Five levers for financial inclusion

The financial system excludes billions of people around the world – but game-changing innovators show how it can be transformed

We live in a world in which you cannot live your life without money – yet a significant share of the global population does not have access to money and the services that the financial system offers for managing it.

Around one third of adults globally – some 1.7 billion people – are still ‘unbanked’, according to the World Bank. Such people make a modest living. They save by putting their money under the mattress, invest by buying golden bangles or a cow, and spread risk across a support network of family and friends. People with low or no income do not use formal financial services like bank accounts for savings and payments, the occasional emergency personal loan, or credit cards, let alone have access to insurance for health or business-related risks, a pension, or a mortgage.

In the broadest sense, financial inclusion means everybody in the world can make a proper income and has access to those financial services so that they can develop to their full potential. Our current formal financial system excludes low-income people, who make up most of the world’s population. This is fundamentally wrong – but it can change, as extraordinary innovators have shown. Look at Muhammad Yunus, founder of Grameen Bank, who was awarded the Nobel Peace Prize for pioneering microcredits and showing how small loans can help the poor to develop sustainable incomes. Or Kiva, a peer-to-peer finance platform which has developed and scaled a new model of lending to low-income families. Both are truly game changers: they have changed the system.

Many of us take the formal financial system for granted, but we need to think outside of the current system to solve its flaws and achieve financial inclusion. Fortunately, there is a new wave of game changers who are acting on behalf of those unable to live their lives to the fullest. Their examples reveal five key levers for inclusion.

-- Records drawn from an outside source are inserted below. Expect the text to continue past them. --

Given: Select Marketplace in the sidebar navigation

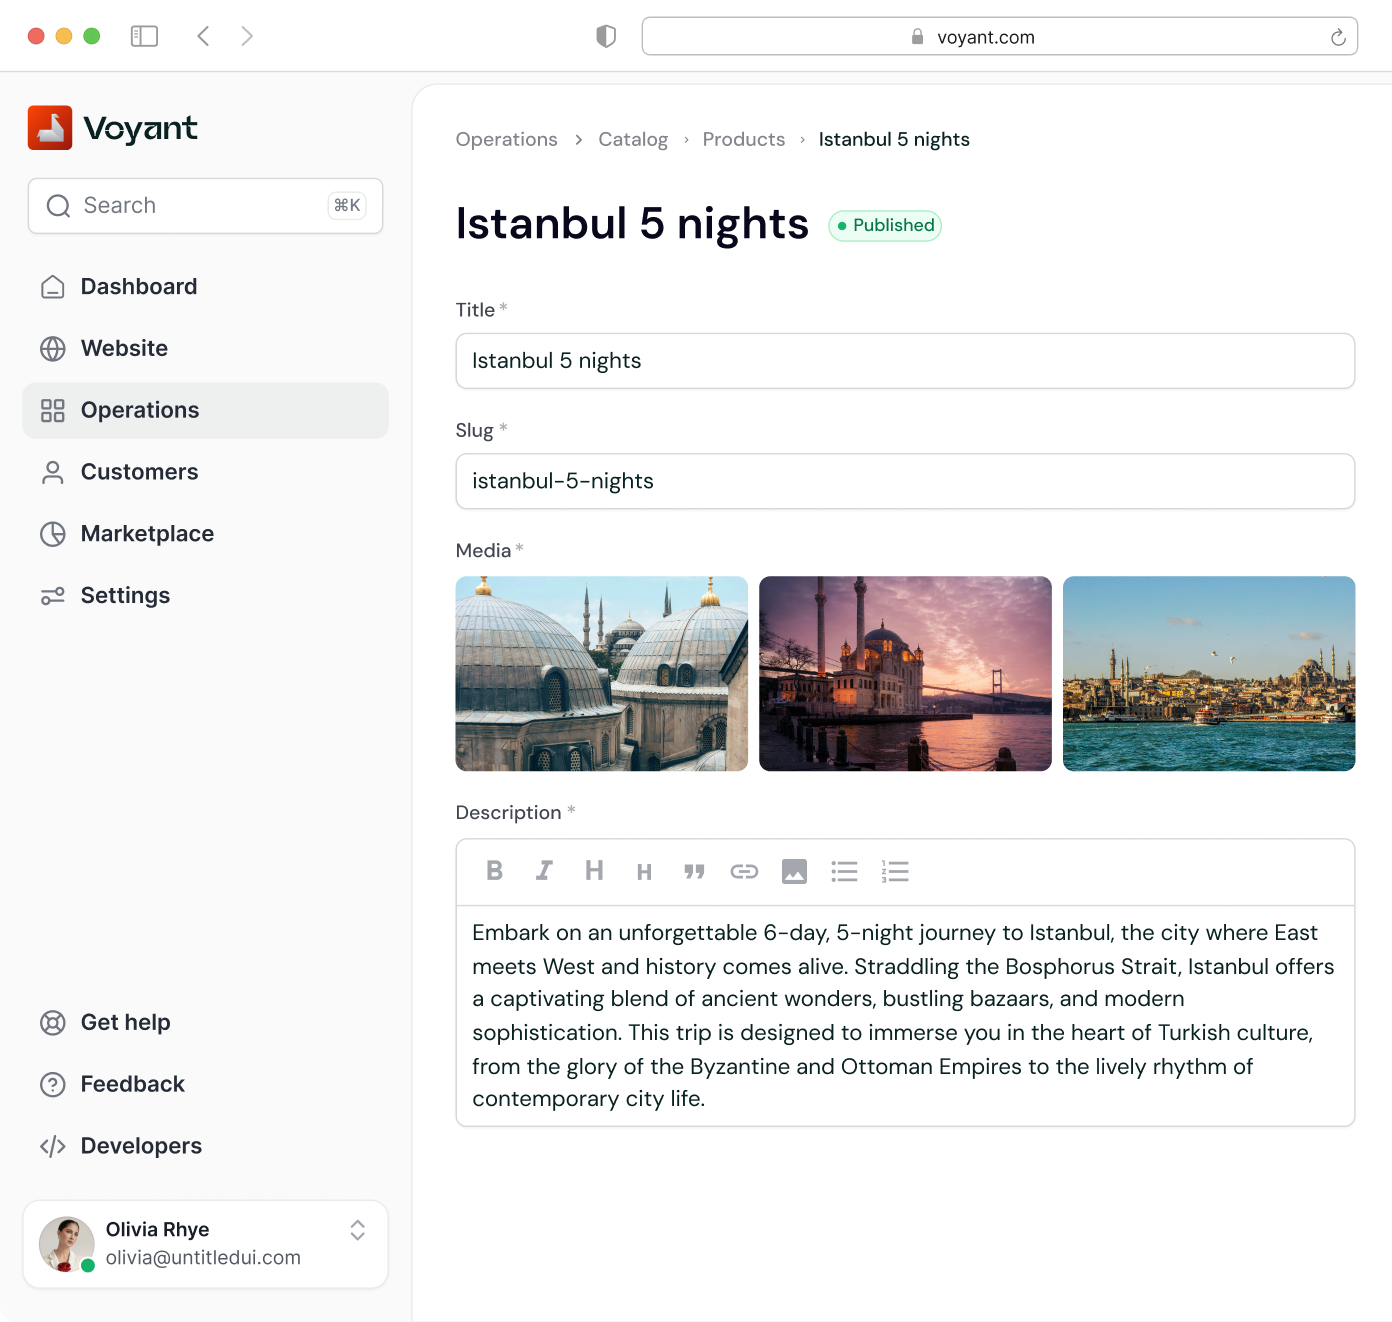Looking at the screenshot, I should pos(147,534).
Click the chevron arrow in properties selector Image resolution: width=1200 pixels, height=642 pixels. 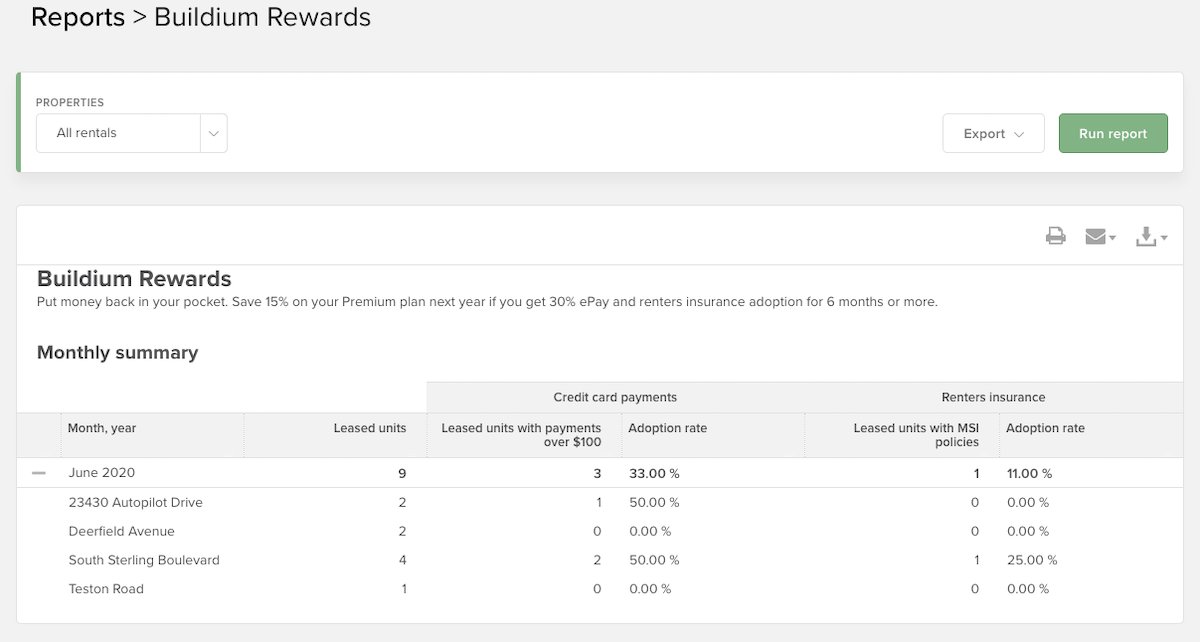pos(214,133)
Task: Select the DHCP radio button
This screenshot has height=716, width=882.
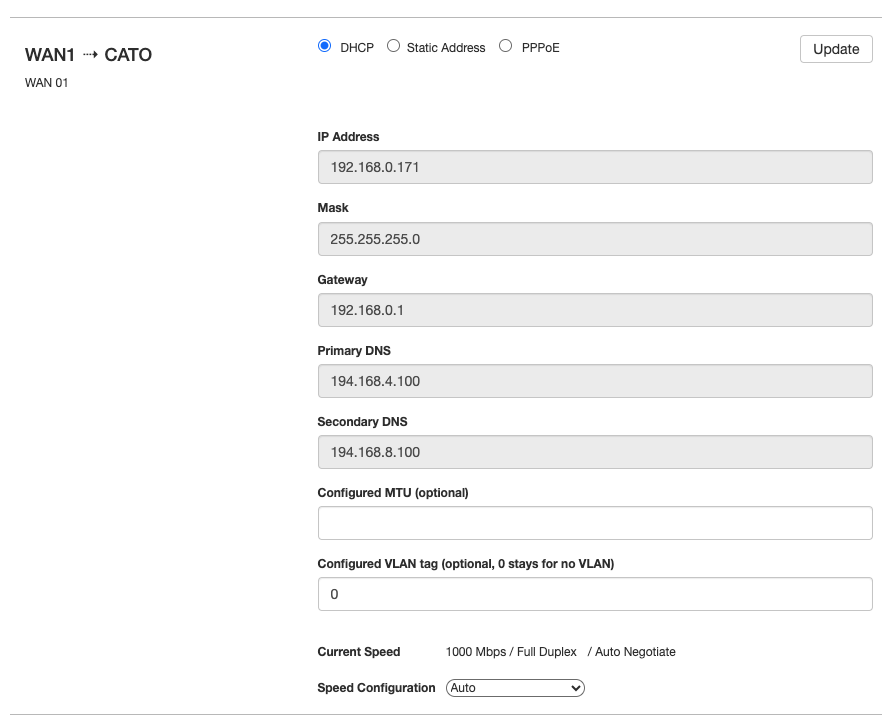Action: click(325, 46)
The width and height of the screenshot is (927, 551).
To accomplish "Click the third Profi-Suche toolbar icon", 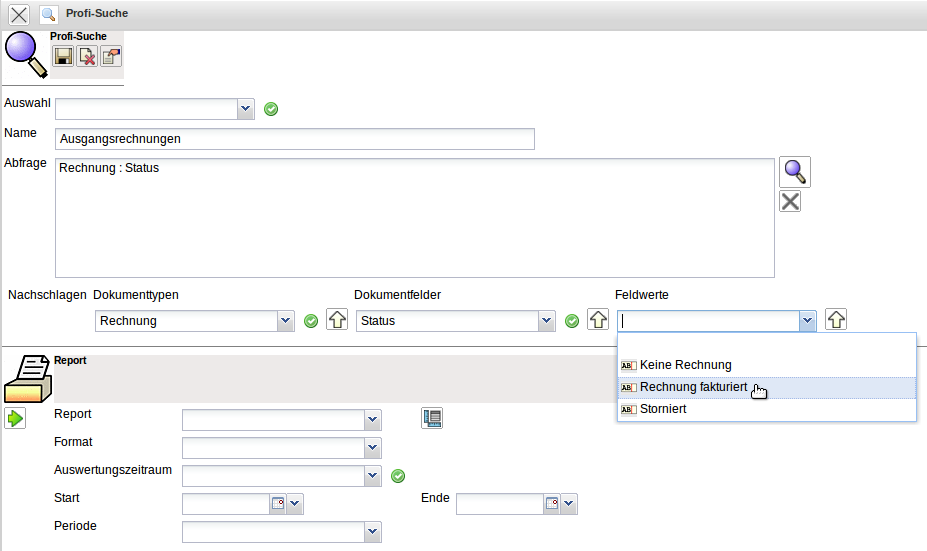I will click(x=111, y=57).
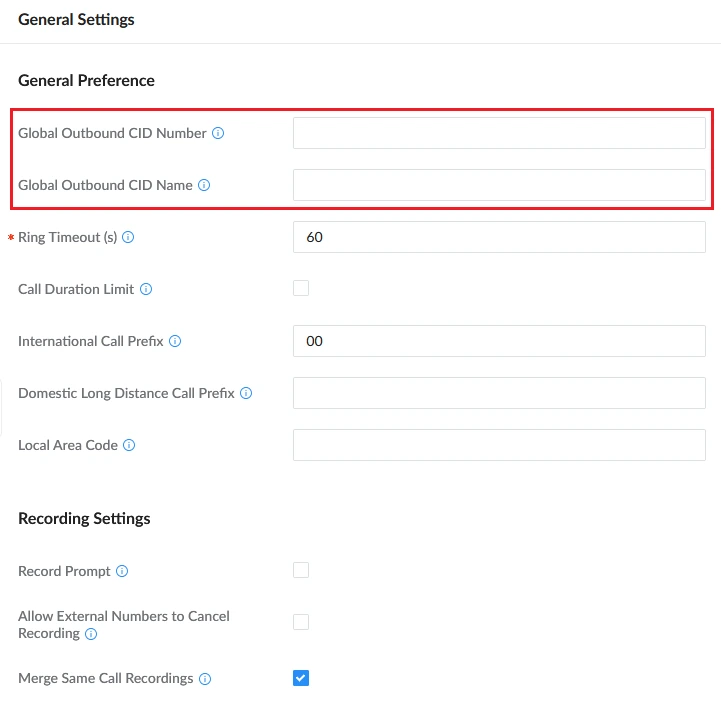Show tooltip icon for Ring Timeout (s)
This screenshot has height=705, width=721.
[x=128, y=237]

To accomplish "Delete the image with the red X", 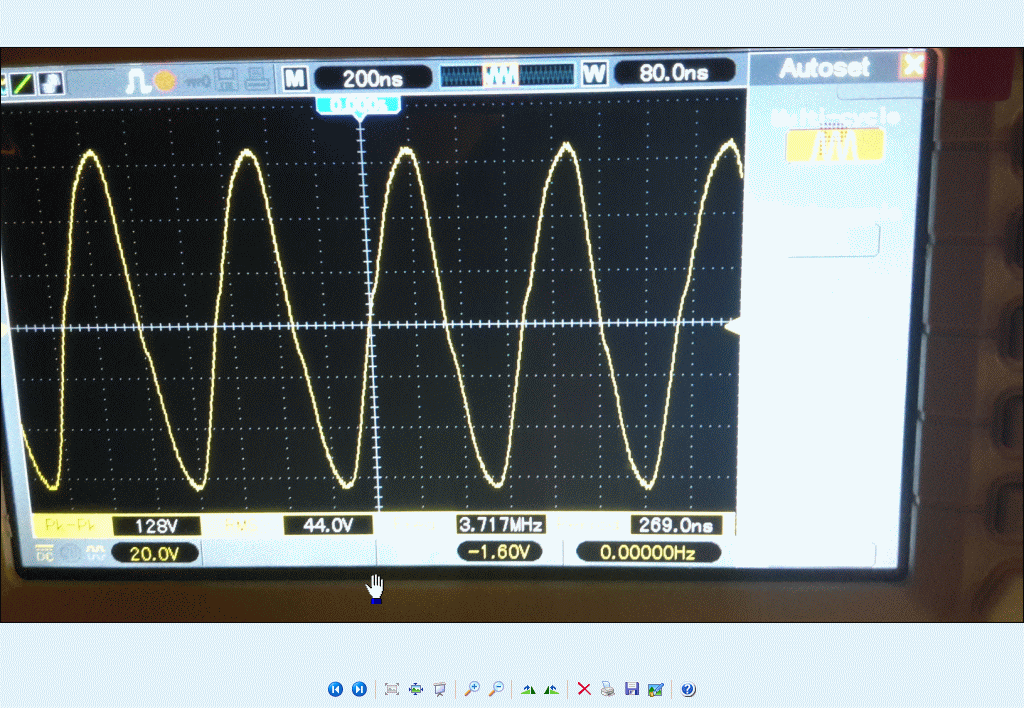I will pos(584,689).
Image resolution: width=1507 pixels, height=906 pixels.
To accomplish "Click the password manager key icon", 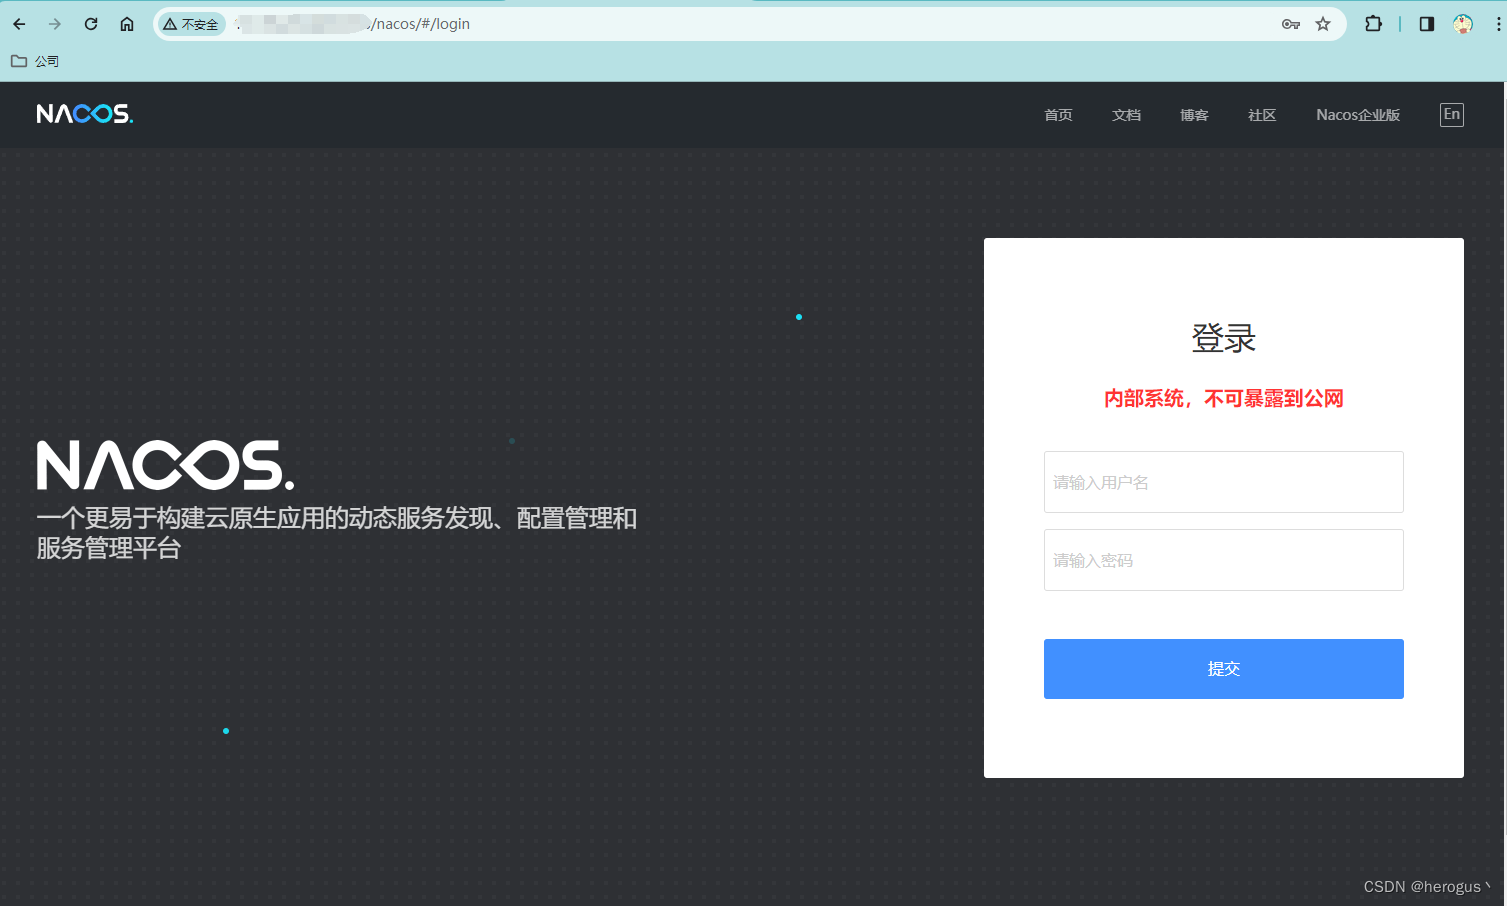I will [1290, 23].
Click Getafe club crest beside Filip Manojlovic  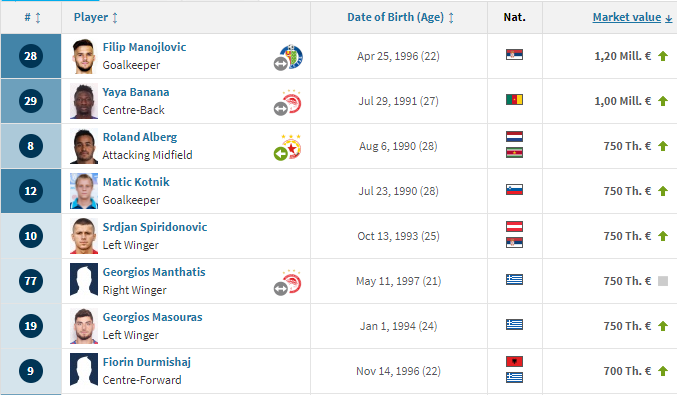coord(291,56)
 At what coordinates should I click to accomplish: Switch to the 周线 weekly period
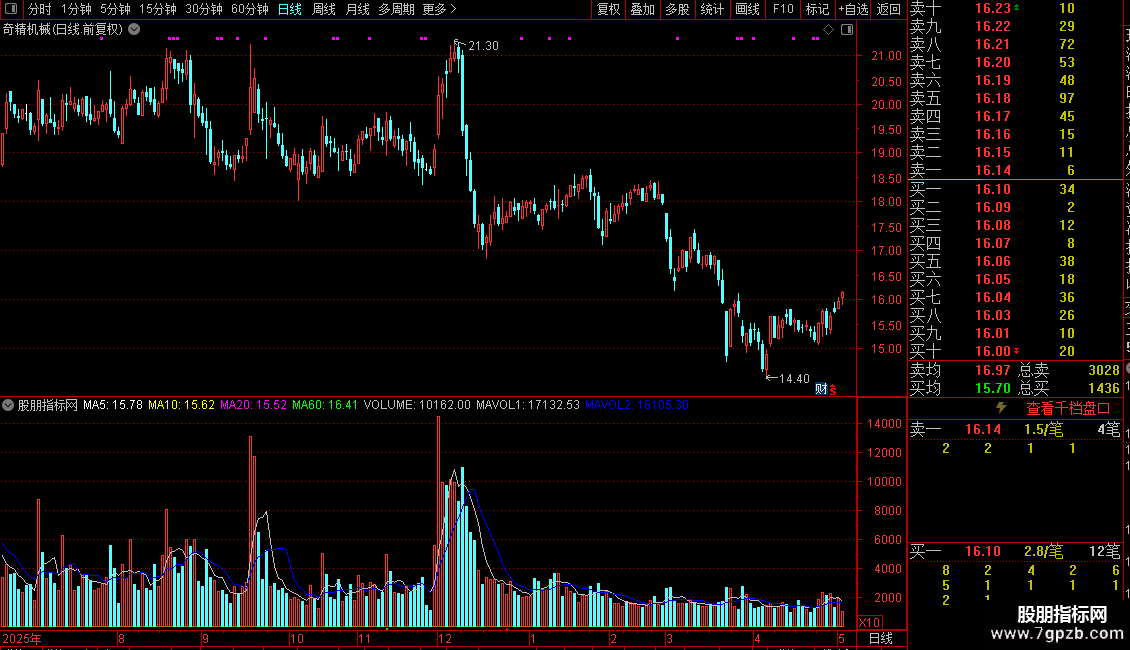click(324, 9)
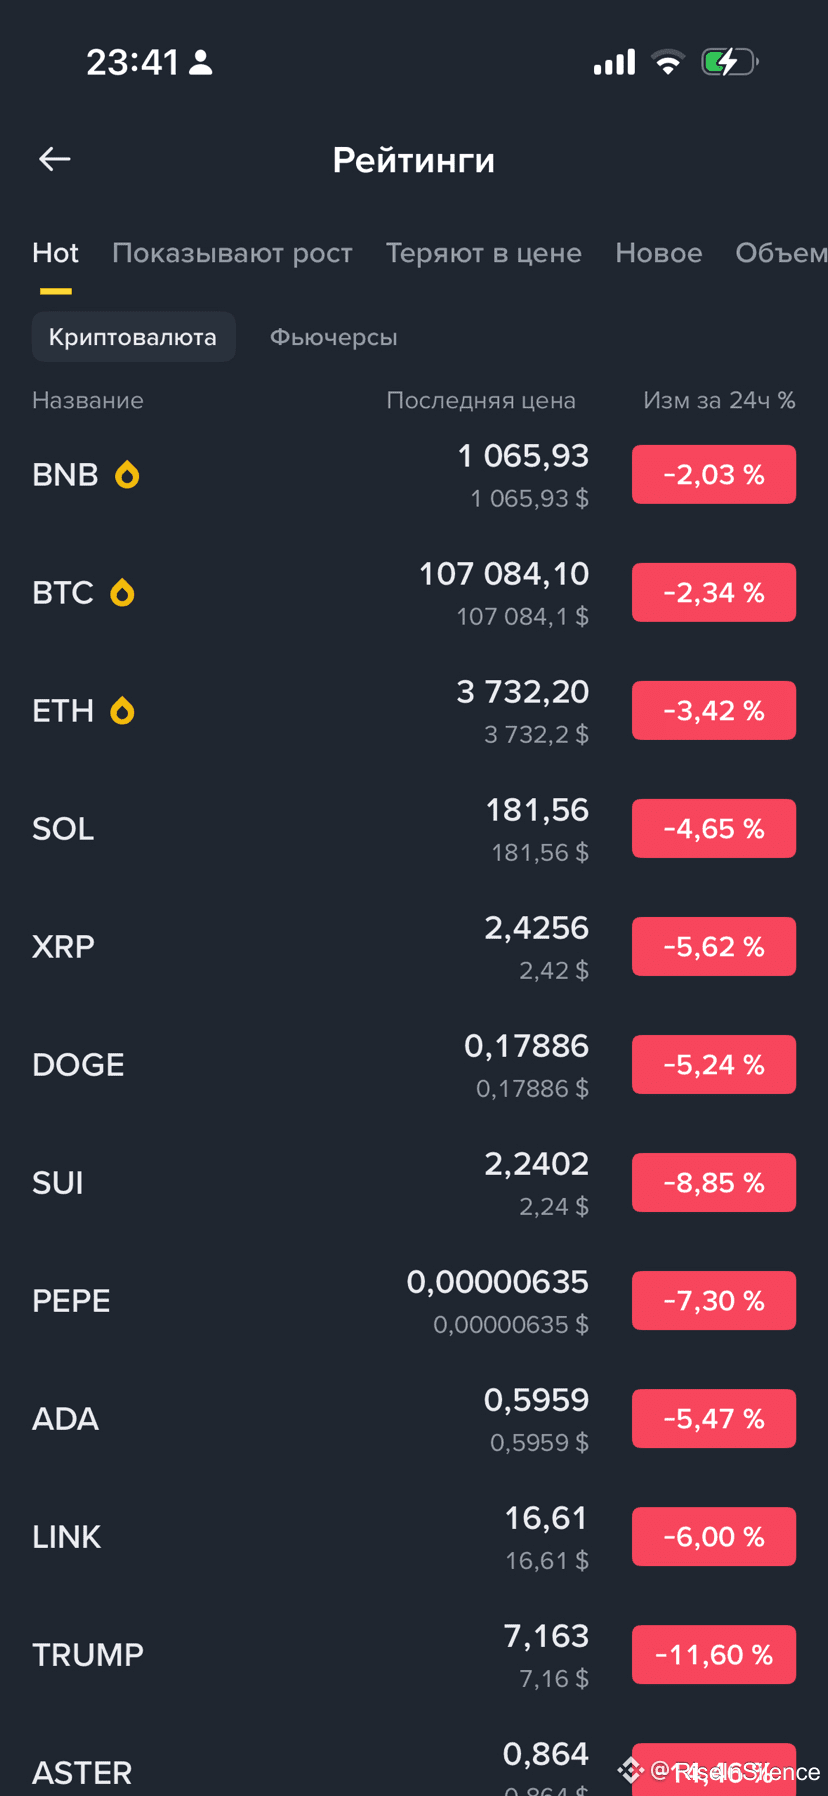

Five levers for financial inclusion

1 Changing the rules

Some rules in today’s financial system make it hard for those with low incomes to progress out of poverty. These rules, implicit or explicit, are being rewritten by innovators – like BanQu, which has developed a supply chain solution used by companies such as Coca-Cola to financially include people in their recyclables value chain. BanQu provides an economic identity platform – an economic passport – for the unbanked, such as refugees and those in extreme poverty. It helps vouch for hard work, and lays the foundations for inclusion.

2 Everybody plays

Financial inclusion means that all of us – men and women – need to be included. More partners, not just banks and insurers, need to join the game of financial inclusion.

Solar Sister offers an innovative last-mile distribution solution to bring clean energy technologies to off-grid communities in Africa, bringing value creation, income and savings to the rural poor. Solar Sister is beating the gender balance by tapping into the power of female entrepreneurs; it has reached more than 2.4 million people in rural villages across Africa.

3 Daily life as a playground

The use of money is rooted in daily life. However, our formal financial services are absent in slums, rural villages and on the streets where low-income people live. Financial services should be around the corner from where people live, eat, pray and meet.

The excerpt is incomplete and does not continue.